L’abbé Albert Jaquemin et ses œuvres

L’église Sainte-​Claire, située dans le dix-​neuvième arron­dis­se­ment de Paris, a été construite entre 1956 et 1958 par l’architecte André le Donné, élève d’Auguste Perret. Elle est éri­gée en paroisse en 1963.

Depuis 2020, le curé en est l’abbé Mathias Sütterlin et y réside le cha­noine Albert Jaquemin, offi­cial du Tribunal pénal cano­nique de la Conférence des évêques de France, maître de confé­rences à la Faculté de droit cano­nique de l’Institut catho­lique de Paris et juge à l’Officialité de Paris. Albert Jaquemin a été ordon­né prêtre par Mgr Lefebvre, le 29 juin 1987, à Ecône. N’admettant pas la légi­ti­mi­té des consé­cra­tions épis­co­pales du 30 juin 1988, il quitte à cette date la Fraternité sacer­do­tale Saint-​Pie X.

Ayant à son actif une qua­ran­taine de publi­ca­tions sur le site de l’Institut catho­lique de Paris, l’abbé Jaquemin vient tout récem­ment d’écrire un nou­vel ouvrage, paru en ce mois de mai aux Editions du Cerf : Le Choix de la rup­ture. Mgr Lefebvre, Rome, les sacres. 1974–2026. 152 pages de texte, dis­tri­buées en sept cha­pitres et un épi­logue, sont sui­vies d’une soixan­taine de pages d’annexes, où sont repro­duits 17 docu­ments d’importance sur le sujet, jusques et y com­pris les der­nières décla­ra­tions de l’actuel supé­rieur géné­ral de la Fraternité Saint-​Pie X, concer­nant les futures consé­cra­tions épis­co­pales annon­cées pour le 1er juillet prochain.

Une étude bien charpentée

Le livre de l’abbé Jaquemin est fort bien bâti et son pro­pos est par­fai­te­ment struc­tu­ré. Les trois pre­miers cha­pitres en sont plu­tôt his­to­riques et tendent à retra­cer la toile évé­ne­men­tielle de l’épisode du 30 juin 1988 : le cha­pitre I revient, pour en don­ner un résu­mé en une quin­zaine de pages, sur l’occasion immé­diate de cet évè­ne­ment et sur les dif­fé­rents pour­par­lers qui abou­tirent à la signa­ture puis à la dénon­cia­tion du pro­to­cole d’accord du 5 mai ; le cha­pitre II remonte à l’époque de la fin du concile Vatican II et décrit l’évolution qui condui­sit Mgr Lefebvre à for­mu­ler la Déclaration du 21 novembre 1974 ; le cha­pitre III décrit l’évolution qui, de 1974 à 1988, condui­sit aux sacres.

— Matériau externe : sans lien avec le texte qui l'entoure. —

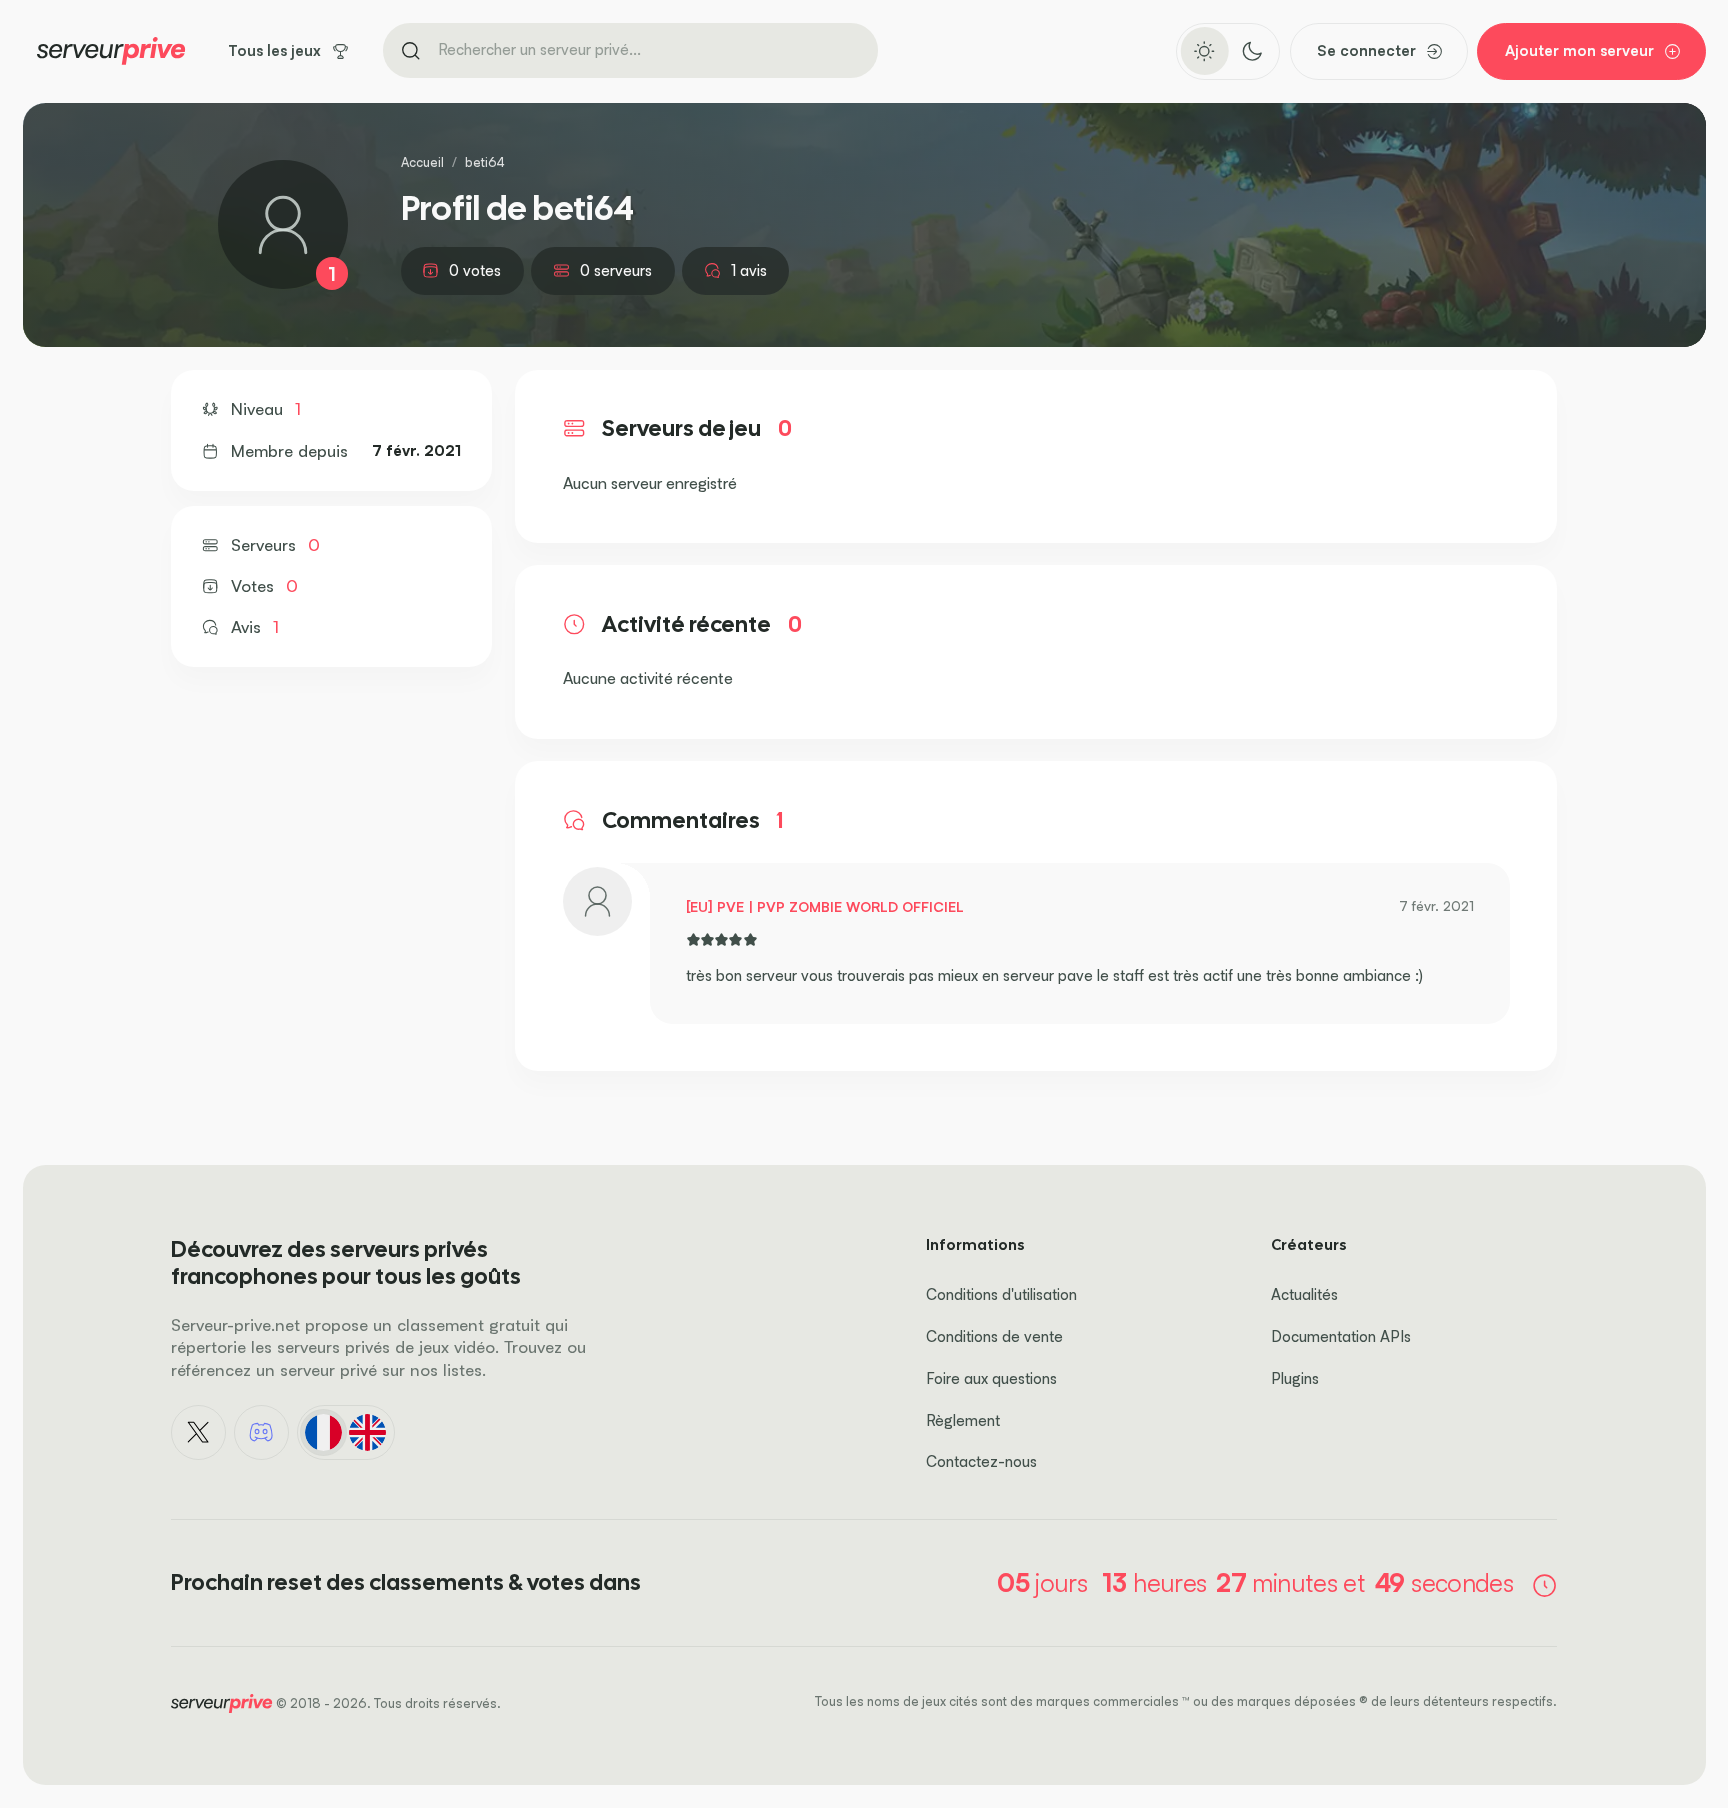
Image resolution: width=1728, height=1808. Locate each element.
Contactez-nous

Le cha­pitre IV exa­mine tous les argu­ments par les­quels Mgr Lefebvre jus­ti­fia l’initiative des sacres et aus­si ceux par les­quels ses suc­ces­seurs dans l’épiscopat, Mgr Tissier et Mgr Fellay, jus­ti­fièrent cha­cun à leur manière cette ini­tia­tive et la per­sis­tance de l’état de néces­si­té qui repré­sen­ta l’obstacle à un « accord » avec Rome. Le cha­pitre V ana­lyse le ser­mon du 30 juin 1988 et le cha­pitre VI exa­mine l’explication don­née par Mgr Lefebvre pour se jus­ti­fier de l’absence du man­dat pon­ti­fi­cal requis. Le cha­pitre VII est sans doute le plus impor­tant car il tire la conclu­sion de tout ce che­mi­ne­ment, en met­tant le doigt sur ce qui en fut la rai­son pro­fonde : l’idée même de la Tradition et du Magistère, qui n’est pas la même du côté de Rome et du côté d’Ecône. L’Epilogue revient sur l’annonce des sacres du 1er juillet.

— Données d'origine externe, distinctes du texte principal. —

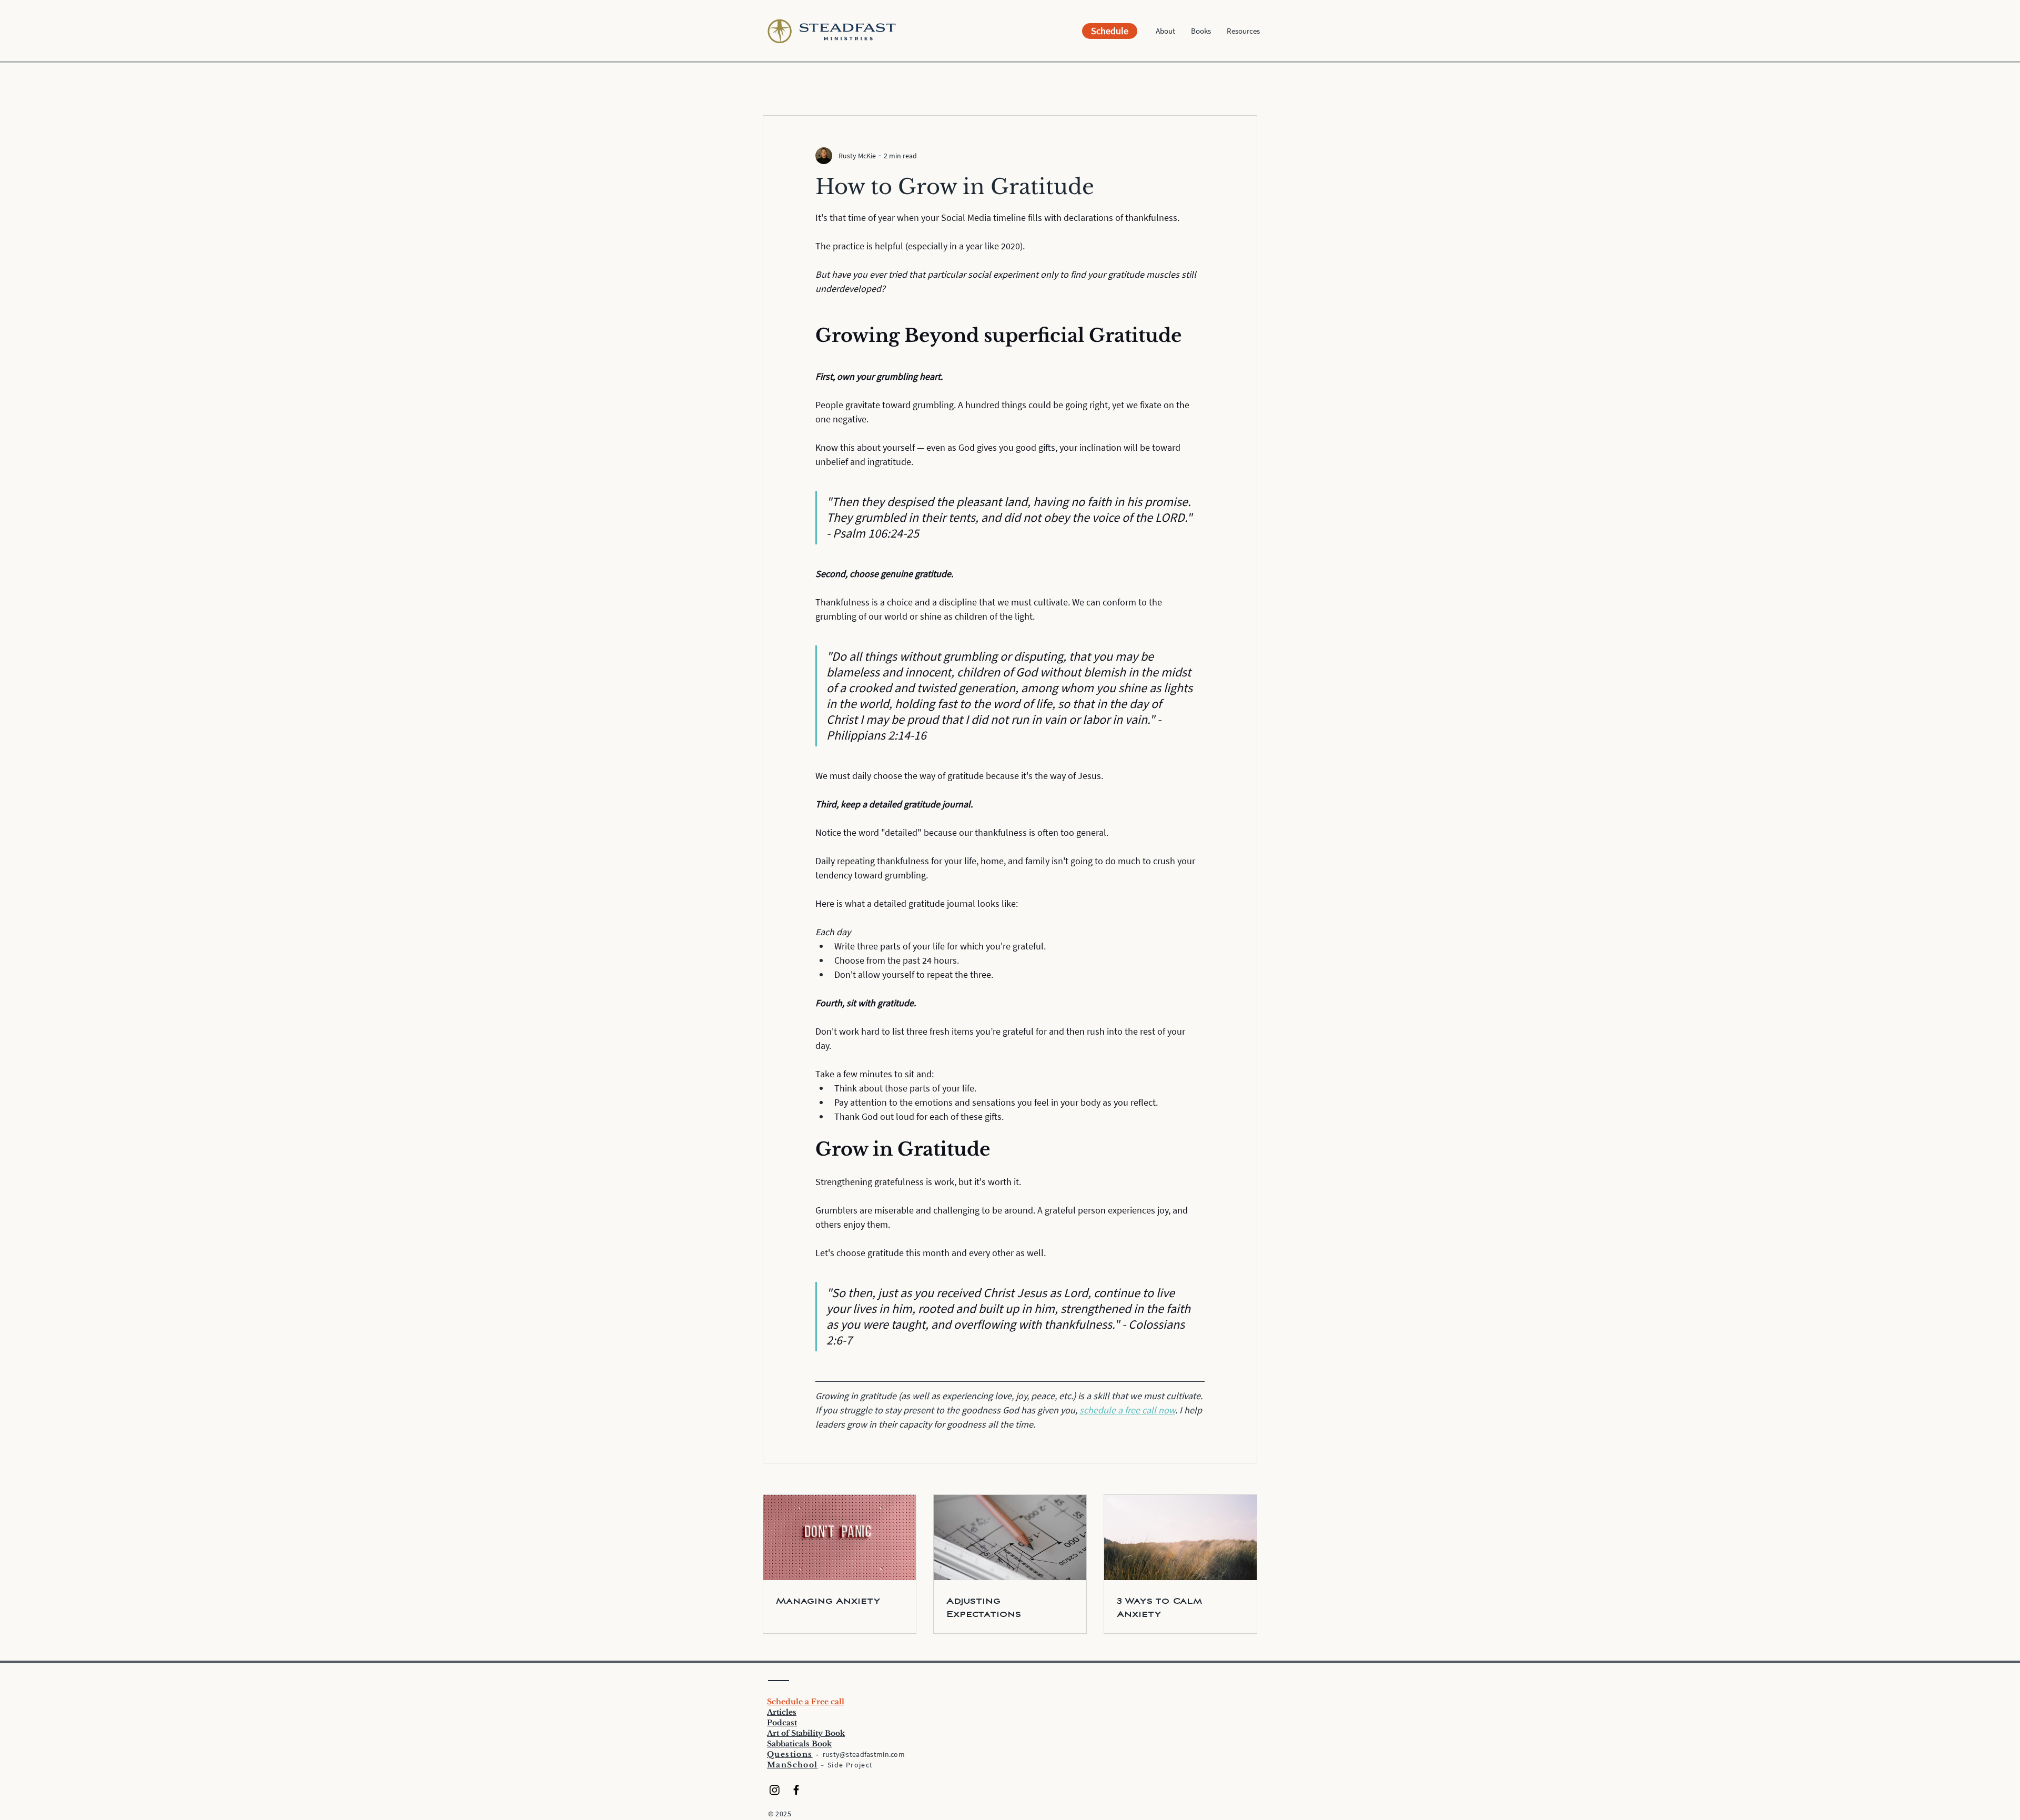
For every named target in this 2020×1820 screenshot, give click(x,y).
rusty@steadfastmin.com (864, 1754)
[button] (1165, 31)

La for­mu­la­tion la plus nette du juge­ment auquel abou­tit cette étude figure à notre avis au terme du cha­pitre IV, page 105 :

« L’itinéraire de Mgr Lefebvre, de 1974 à 1988, mani­feste une cohé­rence interne rigou­reuse, mais tra­gique. Les sacres épis­co­paux du 30 juin 1988 ne furent ni un geste impro­vi­sé, ni une rup­ture acci­den­telle, mais l’aboutissement logique d’une ecclé­sio­lo­gie où la Tradition, sub­stan­tia­li­sée et figée, a été pro­gres­si­ve­ment éri­gée en norme jugeant le magis­tère vivant ».

Lui fait écho, en l’explicitant, la conclu­sion du cha­pitre VII, pages 140–141 :

« Le dia­logue entre Rome et Ecône (1982–2012) a révé­lé sous une lumière tou­jours plus vive que le conflit ne porte pas prin­ci­pa­le­ment sur des ques­tions dis­ci­pli­naires ou litur­giques, mais sur le sta­tut théo­lo­gique de la Tradition et l’interprétation doc­tri­nale du concile Vatican II. Les posi­tions res­tent irré­duc­tibles. Pour Rome, le Concile s’insère plei­ne­ment dans la Tradition et son inter­pré­ta­tion nor­ma­tive appar­tient au magis­tère ; pour Ecône, la Tradition consti­tue une norme supé­rieure per­met­tant de juger le Concile et les réformes post­con­ci­liaires. Ce conflit demeure au cœur de la crise. […] Dans ces condi­tions, toute ten­ta­tive de solu­tion pure­ment cano­nique se heur­te­ra néces­sai­re­ment à un échec. Tant que la Fraternité Saint-​Pie X conti­nue­ra d’affirmer l’existence d’incompatibilités doc­tri­nales entre cer­tains ensei­gne­ments conci­liaires et le magis­tère anté­rieur, et tant que le Saint-​Siège conti­nue­ra d’affirmer l’intégration de Vatican II dans la conti­nui­té nor­ma­tive de la Tradition, le dia­logue ne pour­ra abou­tir. L’issue d’un tel dif­fé­rend dépen­dra donc d’une cla­ri­fi­ca­tion doc­tri­nale plus pro­fonde du rap­port entre Tradition et Magistère dans l’Eglise contemporaine ».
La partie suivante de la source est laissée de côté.